A corollary to the recent edition of O&G Magazine, ‘Obstetrics: art or science?’1, is that obstetrics is replete and at the same time enriched by its own archaic terminology. The term ‘lightening’ is one such quaint term, yet it quintessentially symbolises the third trimester in the same way that the second trimester was branded by ‘quickening’ in the corresponding edition of O&G Magazine.2
‘Lightening’ for the Latin scholars is the DRANZCOG gerund derived from the verb ‘to lighten’, which means ‘to make less heavy’. So applied to obstetrics, lightening means ‘…the sensation, experienced by many women late in pregnancy when the head of the fetus enters the pelvis, of a reduction in pressure on the diaphragm, making it easier to breathe.’3 I have been unable to determine the origin of its use in midwifery and obstetrics, but I do remember in the ‘olden days’ before our practices were dictated to by ultrasonography, emblazoned on the antenatal cards were the terms ‘quickening’ and ‘lightening’. In the attached boxes we could affix the relevant dates, which helped to estimate the dates of confinement for our more forgetful patients.

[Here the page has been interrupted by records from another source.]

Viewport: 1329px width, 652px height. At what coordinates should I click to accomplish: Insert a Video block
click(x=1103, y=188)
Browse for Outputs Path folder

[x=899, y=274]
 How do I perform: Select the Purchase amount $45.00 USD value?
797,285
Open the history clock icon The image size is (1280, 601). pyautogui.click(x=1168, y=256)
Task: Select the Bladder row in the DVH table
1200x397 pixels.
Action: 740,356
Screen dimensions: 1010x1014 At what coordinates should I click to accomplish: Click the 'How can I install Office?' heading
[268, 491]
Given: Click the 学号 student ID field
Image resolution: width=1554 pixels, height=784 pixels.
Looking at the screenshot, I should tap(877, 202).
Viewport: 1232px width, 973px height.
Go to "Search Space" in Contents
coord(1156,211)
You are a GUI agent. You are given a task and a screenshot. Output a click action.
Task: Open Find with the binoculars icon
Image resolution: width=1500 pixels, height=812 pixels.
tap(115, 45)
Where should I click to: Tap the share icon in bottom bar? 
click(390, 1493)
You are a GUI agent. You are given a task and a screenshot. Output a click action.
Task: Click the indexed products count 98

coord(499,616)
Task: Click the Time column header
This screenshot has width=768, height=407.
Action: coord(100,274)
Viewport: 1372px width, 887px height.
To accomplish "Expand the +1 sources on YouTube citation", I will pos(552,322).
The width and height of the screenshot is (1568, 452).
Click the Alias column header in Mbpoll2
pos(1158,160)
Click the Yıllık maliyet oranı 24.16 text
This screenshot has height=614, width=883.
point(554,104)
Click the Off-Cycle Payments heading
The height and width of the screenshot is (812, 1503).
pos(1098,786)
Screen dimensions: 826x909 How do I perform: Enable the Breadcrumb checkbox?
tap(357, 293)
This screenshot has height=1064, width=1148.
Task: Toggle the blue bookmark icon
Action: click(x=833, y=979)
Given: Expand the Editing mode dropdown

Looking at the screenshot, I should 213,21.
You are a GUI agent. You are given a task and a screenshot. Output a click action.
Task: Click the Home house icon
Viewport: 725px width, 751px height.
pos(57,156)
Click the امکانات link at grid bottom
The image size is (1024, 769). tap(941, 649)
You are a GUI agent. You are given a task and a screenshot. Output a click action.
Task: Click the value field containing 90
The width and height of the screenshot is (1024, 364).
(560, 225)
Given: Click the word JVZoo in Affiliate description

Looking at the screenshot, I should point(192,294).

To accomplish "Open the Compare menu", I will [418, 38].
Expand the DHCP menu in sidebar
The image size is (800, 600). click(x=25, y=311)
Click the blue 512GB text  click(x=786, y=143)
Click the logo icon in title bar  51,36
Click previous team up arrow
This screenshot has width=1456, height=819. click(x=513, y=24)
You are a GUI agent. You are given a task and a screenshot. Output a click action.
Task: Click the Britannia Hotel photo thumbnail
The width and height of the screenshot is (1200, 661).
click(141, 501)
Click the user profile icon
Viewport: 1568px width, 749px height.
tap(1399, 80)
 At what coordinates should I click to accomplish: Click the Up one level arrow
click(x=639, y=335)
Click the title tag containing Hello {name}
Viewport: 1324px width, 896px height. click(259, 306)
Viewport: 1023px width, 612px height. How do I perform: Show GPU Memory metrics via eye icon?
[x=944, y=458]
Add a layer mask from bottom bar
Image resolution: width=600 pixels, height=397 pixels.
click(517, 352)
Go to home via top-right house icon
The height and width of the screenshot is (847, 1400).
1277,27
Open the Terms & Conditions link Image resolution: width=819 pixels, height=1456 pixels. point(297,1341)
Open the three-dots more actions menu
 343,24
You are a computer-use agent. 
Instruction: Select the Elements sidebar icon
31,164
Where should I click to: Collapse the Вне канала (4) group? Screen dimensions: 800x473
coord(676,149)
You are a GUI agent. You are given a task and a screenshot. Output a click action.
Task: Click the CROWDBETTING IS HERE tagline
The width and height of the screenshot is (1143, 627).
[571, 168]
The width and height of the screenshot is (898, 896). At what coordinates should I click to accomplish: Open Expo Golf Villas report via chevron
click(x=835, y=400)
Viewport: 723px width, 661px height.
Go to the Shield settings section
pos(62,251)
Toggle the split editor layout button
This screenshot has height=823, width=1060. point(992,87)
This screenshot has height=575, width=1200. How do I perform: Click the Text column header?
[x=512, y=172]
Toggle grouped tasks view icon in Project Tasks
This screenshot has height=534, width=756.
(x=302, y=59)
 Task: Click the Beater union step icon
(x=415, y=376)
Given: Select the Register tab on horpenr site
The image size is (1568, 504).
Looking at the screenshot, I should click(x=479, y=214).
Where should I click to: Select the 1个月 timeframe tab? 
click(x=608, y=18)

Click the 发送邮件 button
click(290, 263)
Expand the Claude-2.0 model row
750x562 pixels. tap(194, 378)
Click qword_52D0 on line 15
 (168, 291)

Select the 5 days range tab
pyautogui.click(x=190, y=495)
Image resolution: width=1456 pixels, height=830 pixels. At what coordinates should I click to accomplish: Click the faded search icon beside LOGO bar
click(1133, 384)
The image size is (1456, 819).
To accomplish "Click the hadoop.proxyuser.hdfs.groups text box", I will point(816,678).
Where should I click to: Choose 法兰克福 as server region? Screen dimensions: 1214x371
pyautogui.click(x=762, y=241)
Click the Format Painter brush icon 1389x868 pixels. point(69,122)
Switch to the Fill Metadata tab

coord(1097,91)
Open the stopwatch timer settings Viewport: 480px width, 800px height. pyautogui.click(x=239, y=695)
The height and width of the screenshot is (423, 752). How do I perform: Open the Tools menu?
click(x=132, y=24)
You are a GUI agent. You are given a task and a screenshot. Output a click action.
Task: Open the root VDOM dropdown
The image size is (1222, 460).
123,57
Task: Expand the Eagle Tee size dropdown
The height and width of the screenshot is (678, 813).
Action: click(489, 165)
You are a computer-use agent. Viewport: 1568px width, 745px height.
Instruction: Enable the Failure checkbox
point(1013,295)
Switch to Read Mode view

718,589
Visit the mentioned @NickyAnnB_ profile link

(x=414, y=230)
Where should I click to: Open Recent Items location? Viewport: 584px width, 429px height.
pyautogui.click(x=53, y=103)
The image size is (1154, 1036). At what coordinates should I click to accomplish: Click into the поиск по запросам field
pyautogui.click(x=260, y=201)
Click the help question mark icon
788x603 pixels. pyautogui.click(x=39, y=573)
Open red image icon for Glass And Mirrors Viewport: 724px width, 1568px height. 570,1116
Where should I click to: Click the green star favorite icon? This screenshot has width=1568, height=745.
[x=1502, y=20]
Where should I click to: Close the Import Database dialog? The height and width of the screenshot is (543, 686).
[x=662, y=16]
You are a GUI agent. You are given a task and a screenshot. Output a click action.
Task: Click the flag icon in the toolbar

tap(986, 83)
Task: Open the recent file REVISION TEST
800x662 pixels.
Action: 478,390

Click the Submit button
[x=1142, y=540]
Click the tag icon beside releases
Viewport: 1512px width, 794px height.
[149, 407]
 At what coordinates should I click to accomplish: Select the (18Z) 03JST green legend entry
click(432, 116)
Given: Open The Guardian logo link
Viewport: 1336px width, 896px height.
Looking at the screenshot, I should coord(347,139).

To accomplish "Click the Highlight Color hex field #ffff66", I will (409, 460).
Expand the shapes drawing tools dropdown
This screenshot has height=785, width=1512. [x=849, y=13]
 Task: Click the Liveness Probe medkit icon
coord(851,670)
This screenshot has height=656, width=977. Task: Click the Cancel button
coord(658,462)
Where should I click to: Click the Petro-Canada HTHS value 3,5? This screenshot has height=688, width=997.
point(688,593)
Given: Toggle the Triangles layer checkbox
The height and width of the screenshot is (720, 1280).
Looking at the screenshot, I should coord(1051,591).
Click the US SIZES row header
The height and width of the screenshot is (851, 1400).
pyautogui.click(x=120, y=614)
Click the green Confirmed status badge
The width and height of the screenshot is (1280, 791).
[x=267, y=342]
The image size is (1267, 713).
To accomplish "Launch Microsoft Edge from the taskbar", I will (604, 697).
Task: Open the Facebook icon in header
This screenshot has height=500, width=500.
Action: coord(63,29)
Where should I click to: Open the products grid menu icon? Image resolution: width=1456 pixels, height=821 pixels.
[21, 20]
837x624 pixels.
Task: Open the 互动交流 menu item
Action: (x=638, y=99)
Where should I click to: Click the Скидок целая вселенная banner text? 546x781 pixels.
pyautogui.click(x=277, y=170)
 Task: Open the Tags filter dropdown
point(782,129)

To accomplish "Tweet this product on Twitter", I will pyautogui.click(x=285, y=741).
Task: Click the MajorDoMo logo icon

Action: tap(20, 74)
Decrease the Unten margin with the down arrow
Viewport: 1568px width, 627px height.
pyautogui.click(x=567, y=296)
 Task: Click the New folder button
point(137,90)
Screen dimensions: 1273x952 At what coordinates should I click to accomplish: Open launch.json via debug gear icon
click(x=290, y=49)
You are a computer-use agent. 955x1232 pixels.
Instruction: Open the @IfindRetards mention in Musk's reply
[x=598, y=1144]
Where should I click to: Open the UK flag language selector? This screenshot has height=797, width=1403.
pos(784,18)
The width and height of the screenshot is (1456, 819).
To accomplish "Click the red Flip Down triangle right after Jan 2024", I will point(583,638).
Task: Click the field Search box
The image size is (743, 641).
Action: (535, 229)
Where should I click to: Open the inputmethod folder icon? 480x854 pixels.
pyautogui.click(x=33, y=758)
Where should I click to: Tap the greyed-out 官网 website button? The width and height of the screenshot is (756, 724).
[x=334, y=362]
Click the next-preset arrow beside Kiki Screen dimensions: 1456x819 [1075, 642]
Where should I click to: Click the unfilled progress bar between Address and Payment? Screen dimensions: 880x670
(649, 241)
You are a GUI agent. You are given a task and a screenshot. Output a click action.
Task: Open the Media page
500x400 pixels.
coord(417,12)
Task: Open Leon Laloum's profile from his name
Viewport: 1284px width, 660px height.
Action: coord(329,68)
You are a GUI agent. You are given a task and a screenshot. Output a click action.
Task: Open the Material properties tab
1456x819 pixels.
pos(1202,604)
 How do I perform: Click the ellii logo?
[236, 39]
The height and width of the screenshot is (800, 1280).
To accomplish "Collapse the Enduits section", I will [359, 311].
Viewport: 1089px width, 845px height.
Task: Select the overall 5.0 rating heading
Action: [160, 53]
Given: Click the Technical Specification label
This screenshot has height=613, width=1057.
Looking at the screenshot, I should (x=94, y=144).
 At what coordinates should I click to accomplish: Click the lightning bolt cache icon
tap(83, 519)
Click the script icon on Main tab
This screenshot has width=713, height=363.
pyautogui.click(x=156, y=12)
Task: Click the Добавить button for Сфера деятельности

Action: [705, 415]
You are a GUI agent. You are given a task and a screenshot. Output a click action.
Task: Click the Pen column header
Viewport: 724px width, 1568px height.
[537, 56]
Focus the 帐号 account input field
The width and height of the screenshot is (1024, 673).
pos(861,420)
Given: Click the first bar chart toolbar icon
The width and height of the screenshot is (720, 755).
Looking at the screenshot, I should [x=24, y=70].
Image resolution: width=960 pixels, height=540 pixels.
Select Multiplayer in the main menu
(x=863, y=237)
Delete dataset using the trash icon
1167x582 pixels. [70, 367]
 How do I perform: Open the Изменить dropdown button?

It has always been taught that in the primigravida lightening occurs at 36 weeks, which we all know from our practices is not true. Weeks and colleagues4 suggested that in the majority of primigravidae, the fetal head does not engage between 36 and 38 weeks, but more importantly, that in 80 per cent of patients, the engagement-delivery interval was less than 14 days.
‘Lightening’, however, is truly an oxymoron, for in the expectant mother, it heralds an increase in burden in many other ways from pelvic and back discomfort to the mother of all burdens – labour. Likewise, for the obstetrician, the third trimester is the ‘business end’ of the pregnancy and with it comes more problems than in the rest of the pregnancy – there is certainly no lightening of burden here. To ease the load, we have assembled a number of very interesting and challenging articles from diverse areas such as metformin use in gestational diabetes; the perennial problem of the management of PPROM; the caesarean scar; and the prolonged pregnancy. As always, we would like to thank all authors for their generous donation of their time and words of wisdom.